Case study 2. Benchmark data generated by Affymetrix microarray. (a) Percent PCV averaged over all groups. For percentage estimation, variability in un-normalized log2 transformed data is considered as 100%. (b) MeanSDplot of VSN-G and VSN-R normalized data. (c) ROC curves generated from the spiked-in probe sets from differently normalized data sets with one-way ANOVA.

Case Study 3

Finally, Normalyzer was used to select a normalization method for a shotgun proteomics data set with large intragroup variation in protein content and signal. Among the three case studies, this data set shows the highest variation in the total intensity within replicates (Figure 4a) and missing values (Figure 4b), indicating a clear need for normalization. Overall, the replicate samples in the normalized data sets had reduced variance compared to the log2 transformed data, and among the global normalization methods, LOESS-G, MedI-G, and Quantile normalized data had the least relative-PCV (Figure 4c). Further analysis of the RLE plots from the Normalyzer report indicate that samples in LOESS-G normalized data are centered better than the MedI-G and Quantile normalized data set (Figure 4d). Thus, for this data set, LOESS-G normalization could be an optimal normalization method.

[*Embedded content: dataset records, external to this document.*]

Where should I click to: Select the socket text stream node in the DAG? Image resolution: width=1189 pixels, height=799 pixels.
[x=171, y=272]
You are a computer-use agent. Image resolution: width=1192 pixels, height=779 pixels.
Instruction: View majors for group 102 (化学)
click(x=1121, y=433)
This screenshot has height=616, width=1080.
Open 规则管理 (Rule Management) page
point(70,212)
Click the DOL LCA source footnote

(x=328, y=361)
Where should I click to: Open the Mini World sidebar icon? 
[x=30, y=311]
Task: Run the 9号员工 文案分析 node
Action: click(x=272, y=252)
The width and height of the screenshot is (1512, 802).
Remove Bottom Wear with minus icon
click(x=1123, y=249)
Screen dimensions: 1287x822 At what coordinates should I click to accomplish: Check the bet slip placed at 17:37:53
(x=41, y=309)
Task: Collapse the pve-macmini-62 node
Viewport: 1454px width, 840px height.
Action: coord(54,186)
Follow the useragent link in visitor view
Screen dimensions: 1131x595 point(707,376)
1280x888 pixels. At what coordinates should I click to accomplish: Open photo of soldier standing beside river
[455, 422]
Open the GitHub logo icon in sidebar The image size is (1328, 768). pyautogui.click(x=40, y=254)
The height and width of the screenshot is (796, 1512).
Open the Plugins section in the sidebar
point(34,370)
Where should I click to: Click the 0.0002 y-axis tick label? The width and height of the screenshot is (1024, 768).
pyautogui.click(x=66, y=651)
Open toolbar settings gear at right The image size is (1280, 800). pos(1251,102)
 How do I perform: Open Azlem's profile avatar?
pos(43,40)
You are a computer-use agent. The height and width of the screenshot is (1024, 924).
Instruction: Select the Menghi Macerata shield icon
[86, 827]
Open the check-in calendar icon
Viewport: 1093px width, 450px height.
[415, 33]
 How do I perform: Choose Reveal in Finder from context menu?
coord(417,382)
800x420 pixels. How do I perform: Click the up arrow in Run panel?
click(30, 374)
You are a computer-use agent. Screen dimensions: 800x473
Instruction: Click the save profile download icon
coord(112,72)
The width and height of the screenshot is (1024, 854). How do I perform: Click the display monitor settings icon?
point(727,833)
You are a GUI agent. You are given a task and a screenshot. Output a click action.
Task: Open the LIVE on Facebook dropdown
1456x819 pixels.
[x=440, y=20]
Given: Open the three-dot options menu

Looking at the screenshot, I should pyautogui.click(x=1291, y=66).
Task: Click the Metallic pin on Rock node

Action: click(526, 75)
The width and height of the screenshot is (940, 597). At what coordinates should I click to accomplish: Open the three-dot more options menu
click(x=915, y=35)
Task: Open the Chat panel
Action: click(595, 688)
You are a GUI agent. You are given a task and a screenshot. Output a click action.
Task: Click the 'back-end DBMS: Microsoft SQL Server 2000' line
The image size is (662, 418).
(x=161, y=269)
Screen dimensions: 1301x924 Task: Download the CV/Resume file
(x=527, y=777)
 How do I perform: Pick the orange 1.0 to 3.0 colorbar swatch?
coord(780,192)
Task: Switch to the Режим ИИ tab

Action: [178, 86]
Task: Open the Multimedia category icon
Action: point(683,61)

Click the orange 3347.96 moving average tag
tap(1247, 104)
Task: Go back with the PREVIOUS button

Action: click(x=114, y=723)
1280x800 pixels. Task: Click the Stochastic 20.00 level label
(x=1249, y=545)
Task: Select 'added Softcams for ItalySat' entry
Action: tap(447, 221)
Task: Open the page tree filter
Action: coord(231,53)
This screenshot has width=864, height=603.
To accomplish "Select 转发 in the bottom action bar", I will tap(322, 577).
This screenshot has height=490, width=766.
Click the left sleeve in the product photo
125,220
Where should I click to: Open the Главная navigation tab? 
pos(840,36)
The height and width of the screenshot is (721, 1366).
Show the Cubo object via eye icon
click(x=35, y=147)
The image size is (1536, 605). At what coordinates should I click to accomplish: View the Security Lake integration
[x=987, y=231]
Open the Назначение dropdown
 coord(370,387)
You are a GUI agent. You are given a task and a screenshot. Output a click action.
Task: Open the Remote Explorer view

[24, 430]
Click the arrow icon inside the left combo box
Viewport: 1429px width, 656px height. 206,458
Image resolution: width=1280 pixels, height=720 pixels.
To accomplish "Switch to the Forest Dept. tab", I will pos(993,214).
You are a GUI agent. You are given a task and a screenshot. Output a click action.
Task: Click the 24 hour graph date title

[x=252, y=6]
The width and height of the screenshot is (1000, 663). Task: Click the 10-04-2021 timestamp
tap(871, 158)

As there was no a priori information regarding expected sample protein content we evaluated the data set using standard statistical methods for quantitative comparisons. Both one-way ANOVA (Figure 4e) and Kruskal–Wallis test (Figure 4f) showed that LOESS-G normalized data contained a higher number of significantly differentially expressed peptides compared to un-normalized log2 transformed data. Indeed, the number of peptides passing the statistical tests as significantly regulated at a constant false discovery rate varied considerably between the normalization strategies. This highlights the need for selection of an appropriate normalization strategy, as downstream processing will be significantly affected by the choice.

Figure 4

Case study 3. Biological data generated by shotgun proteomics from P. infestans infected potato leaves. (a) Summed raw intensity from all peptides in each samples. (b) Summed missing values in samples. (c) Relative PCV. (d) RLE plots for selected data sets. (e) One-way ANOVA (FDR < 0.05) and (f) Kruskal–Wallis test for statistical significance (FDR < 0.05).

Conclusion

In conclusion, effectiveness of normalization methods is dependent on the data, and extensive evaluation of different methods is necessary before choosing a method. Normalyzer is developed to aid in this selection process. The Normalyzer report is designed to help users narrow down the normalization methods. As seen in case study 2, normalization methods could sometimes be prone to overfitting, introducing additional bias to the data. Thus, while evaluating normalization methods, equal importance should be given to quantitative and qualitative plots and also to the existing knowledge on housekeeping genes or protein expression levels. As the tool is open-source, new normalization methods can be added-in and can be modified further for compatibility with existing pipelines. It can also be run in parallel with the SPANS[8] tool to further evaluate peptide selection for normalization.

While the present version of Normalyzer incorporates normalization methods for log-normally distributed data, the framework can readily be extended with other normalization methods that are better suited for count data from RNaseq experiments. We thus believe that Normalyzer will guide researchers in selecting the most appropriate normalization method for their omics data sets.